*** Block opens ***
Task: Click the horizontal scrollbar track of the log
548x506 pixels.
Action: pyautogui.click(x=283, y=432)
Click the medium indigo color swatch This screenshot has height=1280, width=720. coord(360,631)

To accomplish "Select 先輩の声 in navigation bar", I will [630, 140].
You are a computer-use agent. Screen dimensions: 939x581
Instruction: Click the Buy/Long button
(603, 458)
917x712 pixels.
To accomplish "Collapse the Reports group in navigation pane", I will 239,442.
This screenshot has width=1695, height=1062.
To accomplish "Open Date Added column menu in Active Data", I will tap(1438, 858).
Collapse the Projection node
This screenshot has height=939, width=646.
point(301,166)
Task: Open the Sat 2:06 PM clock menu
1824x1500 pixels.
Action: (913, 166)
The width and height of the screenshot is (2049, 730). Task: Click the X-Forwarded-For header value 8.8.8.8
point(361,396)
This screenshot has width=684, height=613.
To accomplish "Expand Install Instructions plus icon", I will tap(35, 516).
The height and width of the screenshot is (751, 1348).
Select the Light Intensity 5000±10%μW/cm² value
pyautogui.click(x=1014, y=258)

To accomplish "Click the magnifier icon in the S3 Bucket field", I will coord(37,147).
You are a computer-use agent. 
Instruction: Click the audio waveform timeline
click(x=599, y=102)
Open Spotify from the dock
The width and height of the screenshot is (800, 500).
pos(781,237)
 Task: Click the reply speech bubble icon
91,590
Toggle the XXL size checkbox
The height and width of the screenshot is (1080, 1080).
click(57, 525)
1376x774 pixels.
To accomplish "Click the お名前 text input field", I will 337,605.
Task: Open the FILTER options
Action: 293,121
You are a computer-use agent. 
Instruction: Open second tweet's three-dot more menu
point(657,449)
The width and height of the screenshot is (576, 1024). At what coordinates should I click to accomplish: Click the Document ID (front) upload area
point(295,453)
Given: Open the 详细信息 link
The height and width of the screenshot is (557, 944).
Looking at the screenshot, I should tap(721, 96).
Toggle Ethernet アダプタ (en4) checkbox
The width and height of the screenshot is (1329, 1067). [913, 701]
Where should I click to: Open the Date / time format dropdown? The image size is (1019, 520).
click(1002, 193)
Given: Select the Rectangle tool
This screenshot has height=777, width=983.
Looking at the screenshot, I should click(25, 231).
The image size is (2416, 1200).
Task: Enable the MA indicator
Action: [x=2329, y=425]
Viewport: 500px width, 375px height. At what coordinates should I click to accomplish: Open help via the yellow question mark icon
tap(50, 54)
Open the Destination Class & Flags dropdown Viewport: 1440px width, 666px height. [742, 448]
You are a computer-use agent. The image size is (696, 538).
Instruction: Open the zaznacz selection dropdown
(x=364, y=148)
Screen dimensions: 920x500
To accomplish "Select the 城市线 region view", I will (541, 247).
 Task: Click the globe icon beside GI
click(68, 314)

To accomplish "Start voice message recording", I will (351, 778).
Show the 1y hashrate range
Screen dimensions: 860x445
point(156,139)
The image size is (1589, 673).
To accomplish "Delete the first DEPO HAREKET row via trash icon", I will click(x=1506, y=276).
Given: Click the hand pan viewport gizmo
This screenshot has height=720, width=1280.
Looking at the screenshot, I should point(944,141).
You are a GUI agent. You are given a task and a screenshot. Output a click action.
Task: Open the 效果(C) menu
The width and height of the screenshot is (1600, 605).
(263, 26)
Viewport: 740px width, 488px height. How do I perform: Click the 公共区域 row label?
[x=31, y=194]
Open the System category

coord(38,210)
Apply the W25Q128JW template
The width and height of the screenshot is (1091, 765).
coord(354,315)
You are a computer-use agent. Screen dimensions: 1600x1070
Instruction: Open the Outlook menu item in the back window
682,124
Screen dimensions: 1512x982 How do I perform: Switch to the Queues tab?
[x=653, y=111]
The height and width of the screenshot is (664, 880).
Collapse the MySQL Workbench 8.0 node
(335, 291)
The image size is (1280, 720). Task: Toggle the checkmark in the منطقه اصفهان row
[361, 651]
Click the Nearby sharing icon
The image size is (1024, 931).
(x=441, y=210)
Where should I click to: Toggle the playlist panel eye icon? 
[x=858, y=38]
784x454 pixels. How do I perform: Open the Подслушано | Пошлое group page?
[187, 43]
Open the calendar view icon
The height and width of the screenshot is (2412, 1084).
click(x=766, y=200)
*** Block closes ***
Exercise requirements: Without any change, reproduce the data in full.

Written answer:
Task: Click the horizontal scrollbar track of the log
548x506 pixels.
Action: pyautogui.click(x=283, y=432)
Click the medium indigo color swatch This screenshot has height=1280, width=720. coord(360,631)

To accomplish "Select 先輩の声 in navigation bar", I will [630, 140].
You are a computer-use agent. Screen dimensions: 939x581
Instruction: Click the Buy/Long button
(603, 458)
917x712 pixels.
To accomplish "Collapse the Reports group in navigation pane", I will 239,442.
This screenshot has width=1695, height=1062.
To accomplish "Open Date Added column menu in Active Data", I will tap(1438, 858).
Collapse the Projection node
This screenshot has height=939, width=646.
point(301,166)
Task: Open the Sat 2:06 PM clock menu
1824x1500 pixels.
Action: (913, 166)
The width and height of the screenshot is (2049, 730). Task: Click the X-Forwarded-For header value 8.8.8.8
point(361,396)
This screenshot has width=684, height=613.
To accomplish "Expand Install Instructions plus icon", I will tap(35, 516).
The height and width of the screenshot is (751, 1348).
Select the Light Intensity 5000±10%μW/cm² value
pyautogui.click(x=1014, y=258)

To accomplish "Click the magnifier icon in the S3 Bucket field", I will coord(37,147).
You are a computer-use agent. 
Instruction: Click the audio waveform timeline
click(x=599, y=102)
Open Spotify from the dock
The width and height of the screenshot is (800, 500).
pos(781,237)
 Task: Click the reply speech bubble icon
91,590
Toggle the XXL size checkbox
The height and width of the screenshot is (1080, 1080).
click(57, 525)
1376x774 pixels.
To accomplish "Click the お名前 text input field", I will 337,605.
Task: Open the FILTER options
Action: 293,121
You are a computer-use agent. 
Instruction: Open second tweet's three-dot more menu
point(657,449)
The width and height of the screenshot is (576, 1024). At what coordinates should I click to accomplish: Click the Document ID (front) upload area
point(295,453)
Given: Open the 详细信息 link
The height and width of the screenshot is (557, 944).
Looking at the screenshot, I should tap(721, 96).
Toggle Ethernet アダプタ (en4) checkbox
The width and height of the screenshot is (1329, 1067). [913, 701]
Where should I click to: Open the Date / time format dropdown? The image size is (1019, 520).
click(1002, 193)
Given: Select the Rectangle tool
This screenshot has height=777, width=983.
Looking at the screenshot, I should click(25, 231).
The image size is (2416, 1200).
Task: Enable the MA indicator
Action: [x=2329, y=425]
Viewport: 500px width, 375px height. At what coordinates should I click to accomplish: Open help via the yellow question mark icon
tap(50, 54)
Open the Destination Class & Flags dropdown Viewport: 1440px width, 666px height. [742, 448]
You are a computer-use agent. The image size is (696, 538).
Instruction: Open the zaznacz selection dropdown
(x=364, y=148)
Screen dimensions: 920x500
To accomplish "Select the 城市线 region view", I will (541, 247).
 Task: Click the globe icon beside GI
click(68, 314)

To accomplish "Start voice message recording", I will (351, 778).
Show the 1y hashrate range
Screen dimensions: 860x445
point(156,139)
The image size is (1589, 673).
To accomplish "Delete the first DEPO HAREKET row via trash icon", I will click(x=1506, y=276).
Given: Click the hand pan viewport gizmo
This screenshot has height=720, width=1280.
Looking at the screenshot, I should point(944,141).
You are a GUI agent. You are given a task and a screenshot. Output a click action.
Task: Open the 效果(C) menu
The width and height of the screenshot is (1600, 605).
(263, 26)
Viewport: 740px width, 488px height. How do I perform: Click the 公共区域 row label?
[x=31, y=194]
Open the System category

coord(38,210)
Apply the W25Q128JW template
The width and height of the screenshot is (1091, 765).
coord(354,315)
You are a computer-use agent. Screen dimensions: 1600x1070
Instruction: Open the Outlook menu item in the back window
682,124
Screen dimensions: 1512x982 How do I perform: Switch to the Queues tab?
[x=653, y=111]
The height and width of the screenshot is (664, 880).
Collapse the MySQL Workbench 8.0 node
(335, 291)
The image size is (1280, 720). Task: Toggle the checkmark in the منطقه اصفهان row
[361, 651]
Click the Nearby sharing icon
The image size is (1024, 931).
(x=441, y=210)
Where should I click to: Toggle the playlist panel eye icon? 
[x=858, y=38]
784x454 pixels. How do I perform: Open the Подслушано | Пошлое group page?
[187, 43]
Open the calendar view icon
The height and width of the screenshot is (2412, 1084).
click(x=766, y=200)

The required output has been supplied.